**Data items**
Segment Open
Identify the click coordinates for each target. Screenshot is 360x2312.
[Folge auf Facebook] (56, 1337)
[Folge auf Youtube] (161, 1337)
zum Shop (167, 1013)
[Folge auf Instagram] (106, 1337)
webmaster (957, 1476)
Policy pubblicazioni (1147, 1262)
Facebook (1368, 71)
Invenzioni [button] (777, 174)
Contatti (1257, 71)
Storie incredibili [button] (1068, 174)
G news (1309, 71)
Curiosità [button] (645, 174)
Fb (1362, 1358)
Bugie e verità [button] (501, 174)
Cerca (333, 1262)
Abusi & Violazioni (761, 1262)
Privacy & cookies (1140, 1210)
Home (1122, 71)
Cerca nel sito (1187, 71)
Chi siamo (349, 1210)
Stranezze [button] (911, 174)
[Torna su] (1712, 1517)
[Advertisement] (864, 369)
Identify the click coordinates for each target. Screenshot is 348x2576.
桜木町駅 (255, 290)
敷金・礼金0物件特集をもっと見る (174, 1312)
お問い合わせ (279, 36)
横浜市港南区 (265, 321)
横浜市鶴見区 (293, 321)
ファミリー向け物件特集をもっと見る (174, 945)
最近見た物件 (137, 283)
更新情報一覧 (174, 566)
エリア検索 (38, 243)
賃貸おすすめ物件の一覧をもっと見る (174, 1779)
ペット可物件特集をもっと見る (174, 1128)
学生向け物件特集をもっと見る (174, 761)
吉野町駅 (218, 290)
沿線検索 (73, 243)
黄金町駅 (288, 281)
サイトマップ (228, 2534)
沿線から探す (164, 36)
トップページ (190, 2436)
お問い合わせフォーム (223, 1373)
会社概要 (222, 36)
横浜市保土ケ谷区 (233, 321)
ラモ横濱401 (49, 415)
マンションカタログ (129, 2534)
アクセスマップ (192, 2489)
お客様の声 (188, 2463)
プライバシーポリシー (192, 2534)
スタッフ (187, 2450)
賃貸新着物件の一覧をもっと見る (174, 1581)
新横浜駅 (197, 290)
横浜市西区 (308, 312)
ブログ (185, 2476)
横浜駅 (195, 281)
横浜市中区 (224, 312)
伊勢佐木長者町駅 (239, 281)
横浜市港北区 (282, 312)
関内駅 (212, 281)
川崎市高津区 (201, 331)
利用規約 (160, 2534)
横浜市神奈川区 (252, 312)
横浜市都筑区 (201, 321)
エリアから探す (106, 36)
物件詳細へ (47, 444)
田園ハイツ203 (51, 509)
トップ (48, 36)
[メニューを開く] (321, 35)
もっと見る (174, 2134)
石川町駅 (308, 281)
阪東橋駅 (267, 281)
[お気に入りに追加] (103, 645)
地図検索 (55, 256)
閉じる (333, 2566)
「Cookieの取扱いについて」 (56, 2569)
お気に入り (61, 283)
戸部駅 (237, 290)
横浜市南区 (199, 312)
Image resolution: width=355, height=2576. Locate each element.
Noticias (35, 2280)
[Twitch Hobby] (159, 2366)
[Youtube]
Segment Closed
The answer must be an exact copy of the lines from the one containing "閉じる (333, 2566)" through the last line of the records, both included.

**Reply**
閉じる (333, 2566)
「Cookieの取扱いについて」 (56, 2569)
お気に入り (61, 283)
戸部駅 (237, 290)
横浜市南区 (199, 312)
Image resolution: width=355, height=2576. Locate each element.
Noticias (35, 2280)
[Twitch Hobby] (159, 2366)
[Youtube]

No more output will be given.